Plenty of applications need to know a precise number of seconds (or
milliseconds or nanoseconds) between the present and a past or future
date/time. Leap seconds throw a wrench in that. Whether UTC should serve the
role of an unaltered time source is indeed a matter of debate (and for good
reason), but it's pretty clear that we do need an unaltered stream of seconds
(upon which UTC - or an intermediate between UTC and various timezones should
UTC fill this role as advocated - would base itself, as would any other
applications that require said unaltered stream of seconds).

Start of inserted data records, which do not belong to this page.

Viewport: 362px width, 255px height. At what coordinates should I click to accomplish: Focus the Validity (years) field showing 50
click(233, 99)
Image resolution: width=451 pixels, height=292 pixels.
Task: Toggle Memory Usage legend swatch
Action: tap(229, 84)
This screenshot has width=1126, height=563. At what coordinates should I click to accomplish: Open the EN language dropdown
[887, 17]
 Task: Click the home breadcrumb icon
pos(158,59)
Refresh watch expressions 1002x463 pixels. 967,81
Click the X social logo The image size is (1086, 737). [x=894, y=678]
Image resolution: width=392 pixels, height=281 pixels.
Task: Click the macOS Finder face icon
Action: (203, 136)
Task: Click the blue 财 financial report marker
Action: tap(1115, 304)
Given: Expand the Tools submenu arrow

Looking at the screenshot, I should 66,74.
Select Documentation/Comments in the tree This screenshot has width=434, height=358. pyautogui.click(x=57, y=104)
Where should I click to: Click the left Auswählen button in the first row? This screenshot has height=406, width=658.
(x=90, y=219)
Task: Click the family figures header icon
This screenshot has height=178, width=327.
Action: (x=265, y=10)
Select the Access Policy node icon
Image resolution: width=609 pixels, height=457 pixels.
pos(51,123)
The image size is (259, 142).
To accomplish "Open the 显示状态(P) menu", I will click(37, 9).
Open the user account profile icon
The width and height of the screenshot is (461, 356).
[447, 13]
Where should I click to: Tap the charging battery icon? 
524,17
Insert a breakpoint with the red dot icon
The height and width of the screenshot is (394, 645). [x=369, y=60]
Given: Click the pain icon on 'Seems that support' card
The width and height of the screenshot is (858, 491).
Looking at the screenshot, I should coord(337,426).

This isn't even mentioning more far-fetched things like space travel (at which
point the non-constant rotational parameters of an arbitrary planetary body
are neither relevant nor appropriate for system-wide/galaxy-
wide/universal/multiversal timekeeping).

------
lisper
At root, this is all just a quibble over terminology. The fundamental problem
is that there are two reasonable time standards for different applications:
mean solar seconds for ordinary day-to-day timekeeping, and cesium seconds for
applications that require a precision of more than a second per year. These
two standards drift, so you have two choices:

1\. Let them drift

2\. Introduce a computational complication (leap seconds) to synchronize them

But the dispute is not over which of these is "right", the dispute is over
which of these two options gets to go by the label "UTC". This could be easily
resolved by simply defining two UTCs, one with leap seconds, and the other
without. You could call them UTC-L and UTC-N (or UTC-S and UTC-N if you wanted
to mollify the French ;-).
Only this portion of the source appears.